Perhaps try different step sizes for the bins and consider how bins can shape our interpretation of the data. What would happen if plots with different bin sizes were placed side to side.

To add further confusion, what happens when we log scale the data?

In [None]:
alt.Chart(geo_states_trump, title='Poll estimate for Donald Trump on 11/3/2020').mark_geoshape().encode(
    alt.Color('pct_estimate', bin=alt.Bin(step=5), scale=alt.Scale(type='log')),
    tooltip=['NAME', 'pct_estimate']
).properties(
    width=500,
    height=300
).project(
    type='albersUsa'
)

vs

In [None]:
alt.Chart(geo_states_biden, title='Poll estimate for Joe Biden on 11/3/2020').mark_geoshape().encode(
    alt.Color('pct_estimate', bin=alt.Bin(step=5), scale=alt.Scale(type='log')),
    tooltip=['NAME', 'pct_estimate']
).properties(
    width=500,
    height=300
).project(
    type='albersUsa'
)

What is happening here?!?!

Next up, what about the colours we use and the range of values assigned to each color? Code inspired by/taken from [here](https://colab.research.google.com/drive/1PePamFUfrgvN3ZYaN8fWfP8ovIJ0gyre#scrollTo=Poo1da-8u3cX).

In [None]:
alt.Chart(geo_states_trump, title='Poll estimate for Donal Trump on 11/3/2020').mark_geoshape().encode(
    alt.Color('pct_estimate',
    scale=alt.Scale(type="linear",
              domain=[10, 40, 50, 55, 60, 61, 62],
                          range=["#414487","#414487",
                                 "#355f8d","#355f8d",
                                 "#2a788e",
                                 "#fde725","#fde725"])),
    tooltip=['NAME', 'pct_estimate']
).properties(
    width=500,
    height=300
).project(
    type='albersUsa'
)

Compare that with

In [None]:
alt.Chart(geo_states_trump, title='Poll estimate for Donald Trump on 11/3/2020').mark_geoshape().encode(
    alt.Color('pct_estimate',
    scale=alt.Scale(type="linear",
              domain=[10, 20, 30, 35, 68, 70, 100],
                          range=["#414487","#414487",
                                 "#7ad151","#7ad151",
                                 "#bddf26",
                                 "#fde725","#fde725"])),
    tooltip=['NAME', 'pct_estimate']
).properties(
    width=500,
    height=300
).project(
    type='albersUsa'
)

My goodness! So what have we played around with?
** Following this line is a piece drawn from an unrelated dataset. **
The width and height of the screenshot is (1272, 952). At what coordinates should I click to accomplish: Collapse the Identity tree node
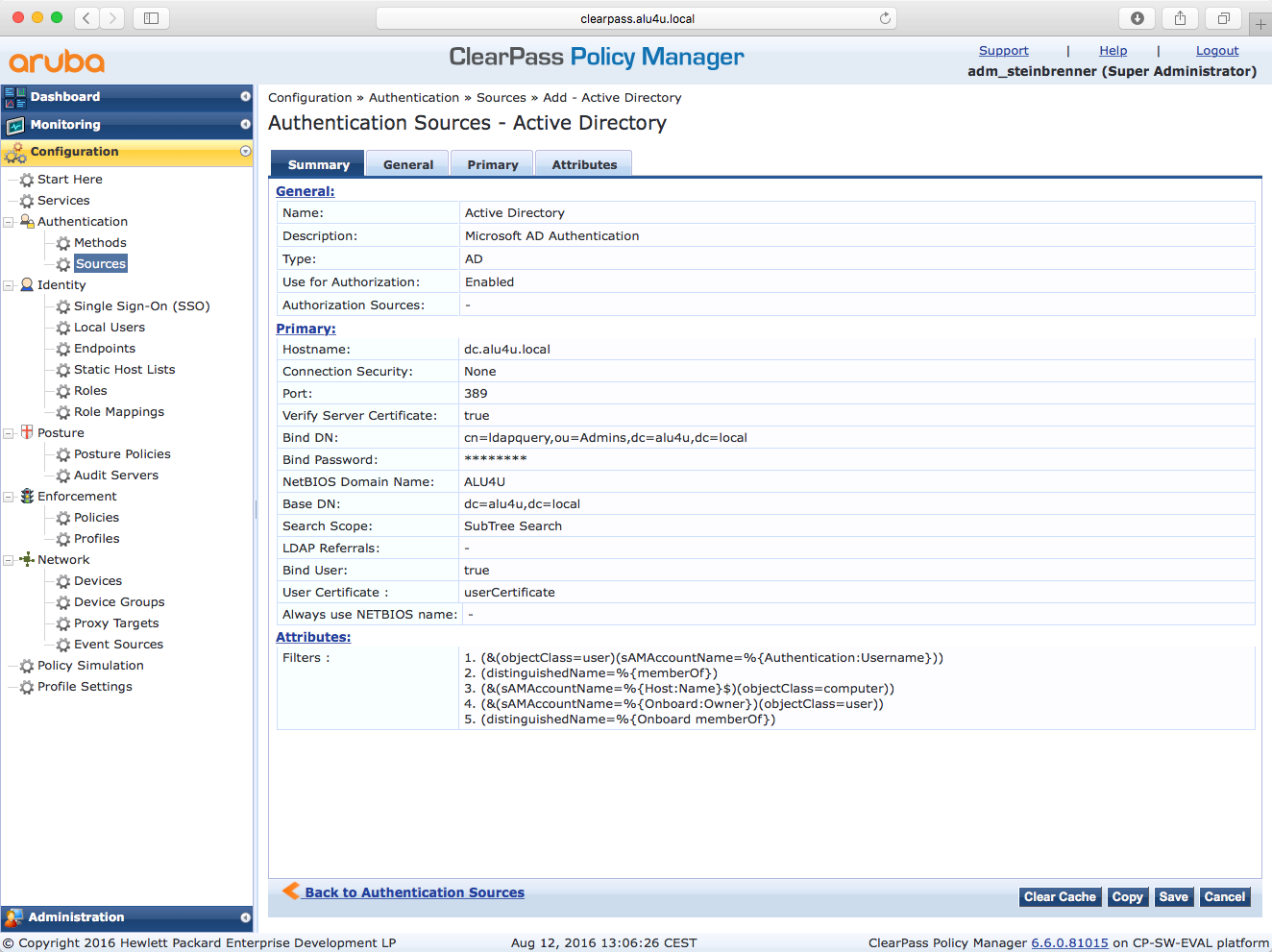(9, 285)
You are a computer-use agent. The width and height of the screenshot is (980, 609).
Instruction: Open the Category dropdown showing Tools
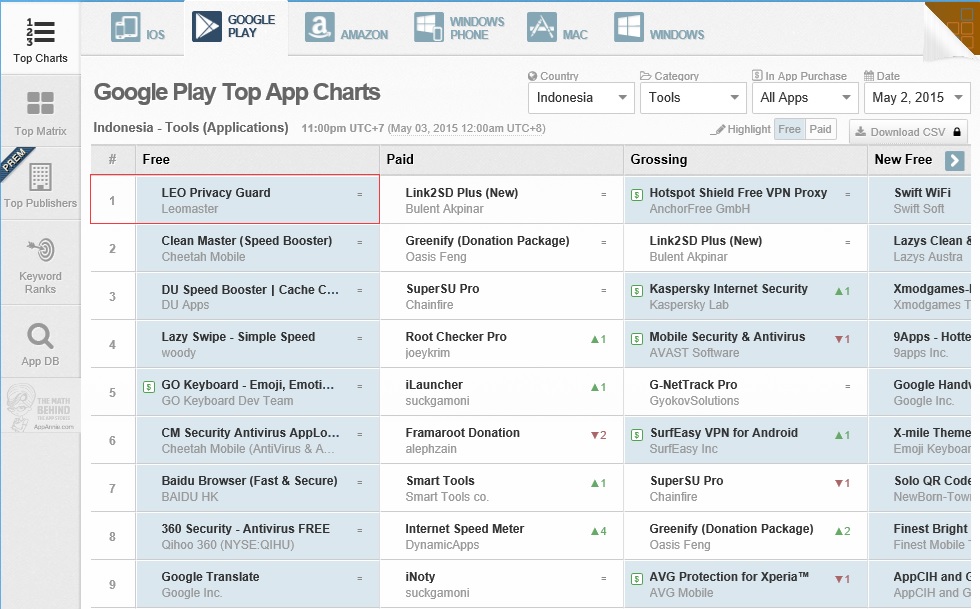pyautogui.click(x=693, y=98)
* Transforming our scale using log
* Binning our data to smooth out variances
* Altering our colour scheme and the ranges for each colour

... what about if we remove the legend?

In [None]:
alt.Chart(geo_states_trump, title='Poll estimate for Donald Trump on 11/3/2020').mark_geoshape().encode(
    alt.Color('pct_estimate',
    scale=alt.Scale(type="linear",
              domain=[10, 20, 30, 35, 68, 70, 100],
                          range=["#414487","#414487",
                                 "#7ad151","#7ad151",
                                 "#bddf26",
                                 "#fde725","#fde725"]),
                                 legend=None),
    tooltip=['NAME', 'pct_estimate']
).properties(
    width=500,
    height=300
).project(
    type='albersUsa'
)

Good luck trying to interpret that. Though we often see maps without legends and with questionable colour schemes on TV.

How do you think choropleths should be displayed? What information does a use need to understand the message communicated in these plots?